Untuk lebih jelasnya lihat Struktur organisasi kesultanan Ternate. Pulau
Gapi [kini Ternate] mulai ramai di awal abad ke-13, penduduk Ternate
awal merupaken warga eksodus dari Halmahera. Awalnya di Ternate terdapat
4 kampung yg masing-masing dikepalai oleh seorang momole [kepala
marga], merekalah yg pertama -tama mengadakan hubungan dengan para
pedagang yg datang dari segala penjuru mencari rempah -rempah.
Penduduk Ternate semakin heterogen dengan
bermukimnya pedagang Arab, Jawa, Melayu & Tionghoa.
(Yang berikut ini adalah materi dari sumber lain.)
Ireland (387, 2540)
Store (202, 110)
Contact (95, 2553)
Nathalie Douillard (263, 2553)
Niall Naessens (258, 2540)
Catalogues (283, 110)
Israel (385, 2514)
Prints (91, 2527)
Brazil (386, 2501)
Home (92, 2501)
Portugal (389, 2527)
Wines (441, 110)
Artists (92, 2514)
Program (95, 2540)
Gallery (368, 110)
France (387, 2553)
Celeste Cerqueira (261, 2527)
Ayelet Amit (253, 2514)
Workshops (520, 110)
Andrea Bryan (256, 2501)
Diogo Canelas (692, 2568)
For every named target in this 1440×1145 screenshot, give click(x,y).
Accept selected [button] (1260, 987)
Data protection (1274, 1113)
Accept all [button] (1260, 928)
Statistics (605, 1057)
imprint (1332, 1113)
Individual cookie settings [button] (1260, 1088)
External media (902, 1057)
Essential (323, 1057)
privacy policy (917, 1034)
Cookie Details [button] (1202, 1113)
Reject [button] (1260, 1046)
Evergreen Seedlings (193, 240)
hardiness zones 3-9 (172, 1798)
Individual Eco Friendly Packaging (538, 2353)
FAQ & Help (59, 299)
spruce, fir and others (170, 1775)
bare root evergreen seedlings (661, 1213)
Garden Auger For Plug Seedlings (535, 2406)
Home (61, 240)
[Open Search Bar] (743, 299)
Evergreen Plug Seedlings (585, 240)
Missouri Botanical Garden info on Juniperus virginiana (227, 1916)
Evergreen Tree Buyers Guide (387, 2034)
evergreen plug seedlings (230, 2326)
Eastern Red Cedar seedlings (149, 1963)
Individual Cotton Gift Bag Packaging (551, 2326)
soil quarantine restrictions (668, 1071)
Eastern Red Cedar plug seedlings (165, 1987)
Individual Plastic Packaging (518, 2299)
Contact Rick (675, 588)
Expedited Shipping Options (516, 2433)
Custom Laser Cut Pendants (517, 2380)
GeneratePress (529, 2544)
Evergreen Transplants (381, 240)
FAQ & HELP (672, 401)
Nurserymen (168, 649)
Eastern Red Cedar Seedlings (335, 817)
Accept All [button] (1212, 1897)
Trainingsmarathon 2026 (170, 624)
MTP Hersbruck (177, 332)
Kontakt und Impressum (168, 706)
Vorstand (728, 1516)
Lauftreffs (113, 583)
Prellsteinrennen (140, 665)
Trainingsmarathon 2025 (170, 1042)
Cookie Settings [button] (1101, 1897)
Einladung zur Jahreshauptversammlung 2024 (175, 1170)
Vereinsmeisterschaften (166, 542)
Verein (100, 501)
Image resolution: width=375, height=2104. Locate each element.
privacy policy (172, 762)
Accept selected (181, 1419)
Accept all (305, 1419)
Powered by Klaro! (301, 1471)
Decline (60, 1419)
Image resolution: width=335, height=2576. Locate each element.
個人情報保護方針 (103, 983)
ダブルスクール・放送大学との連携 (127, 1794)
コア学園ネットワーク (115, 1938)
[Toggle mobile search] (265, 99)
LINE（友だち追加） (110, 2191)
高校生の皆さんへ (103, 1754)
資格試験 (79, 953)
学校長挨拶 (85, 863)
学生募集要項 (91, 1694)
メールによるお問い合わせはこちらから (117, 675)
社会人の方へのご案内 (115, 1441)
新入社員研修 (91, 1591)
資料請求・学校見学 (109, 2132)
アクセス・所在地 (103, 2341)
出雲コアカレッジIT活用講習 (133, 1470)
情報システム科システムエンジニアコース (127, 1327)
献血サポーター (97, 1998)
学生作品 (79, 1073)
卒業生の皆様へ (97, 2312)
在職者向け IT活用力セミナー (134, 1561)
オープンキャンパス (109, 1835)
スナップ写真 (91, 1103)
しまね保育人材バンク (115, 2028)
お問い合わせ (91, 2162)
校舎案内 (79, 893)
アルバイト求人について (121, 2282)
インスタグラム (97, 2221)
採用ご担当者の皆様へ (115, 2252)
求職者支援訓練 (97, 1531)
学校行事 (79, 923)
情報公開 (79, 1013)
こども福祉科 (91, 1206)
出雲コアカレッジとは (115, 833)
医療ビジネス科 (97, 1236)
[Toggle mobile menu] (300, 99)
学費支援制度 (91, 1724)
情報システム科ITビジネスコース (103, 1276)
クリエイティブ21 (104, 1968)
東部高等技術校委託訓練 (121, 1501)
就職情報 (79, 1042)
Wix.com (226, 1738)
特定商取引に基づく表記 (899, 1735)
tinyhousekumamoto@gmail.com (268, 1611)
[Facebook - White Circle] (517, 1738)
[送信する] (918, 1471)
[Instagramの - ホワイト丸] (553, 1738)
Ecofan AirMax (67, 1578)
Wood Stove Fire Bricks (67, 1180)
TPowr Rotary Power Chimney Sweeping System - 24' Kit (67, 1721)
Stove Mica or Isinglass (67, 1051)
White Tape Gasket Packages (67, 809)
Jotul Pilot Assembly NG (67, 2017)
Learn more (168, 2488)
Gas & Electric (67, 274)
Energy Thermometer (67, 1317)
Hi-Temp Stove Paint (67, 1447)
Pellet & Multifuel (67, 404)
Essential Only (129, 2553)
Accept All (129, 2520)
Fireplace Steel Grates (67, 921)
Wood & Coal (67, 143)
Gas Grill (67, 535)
Oleh karena
aktivitas perdagangan yg semakin ramai ditambah ancaman yg sering datang
dari para perompak maka atas prakarsa momole Guna pemimpin Tobona
diadakan musyawarah untuk membentuk suatu organisasi yg lebih kuat &
mengangkat seorang pemimpin tunggal sebagai raja. Tahun 1257 momole
Ciko pemimpin Sampalu terpilih & diangkat sebagai Kolano [raja]
pertama dengan gelar Baab Mashur Malamo [1257-1272].
Kerajaan Gapi berpusat di kampung Ternate, yg dlm
perkembangan selanjutnya semakin besar & ramai sehingga oleh
penduduk disebut juga sebagai “Gam Lamo” atau kampung besar [belakangan
orang menyebut Gam Lamo dengan Gamalama]. Semakin besar & populernya
Kota Ternate, sehingga kemudian orang lebih suka mengatakan kerajaan
Ternate daripada kerajaan Gapi. Di bawah pimpinan beberapa generasi
penguasa berikutnya, Ternate berkembang dari sebuah kerajaan yg hanya
berwilayahkan sebuah pulau kecil menjadi kerajaan yg berpengaruh &
terbesar di bagian timur Indonesia khususnya Maluku. Kerajaan Gapi atau
yg kemudian lebih dikenal sebagai Kesultanan Ternate [mengikuti nama
ibukotanya] ialah salah satu dari 4 kerajaan Islam di Maluku &
merupaken salah satu kerajaan Islam tertua di Nusantara.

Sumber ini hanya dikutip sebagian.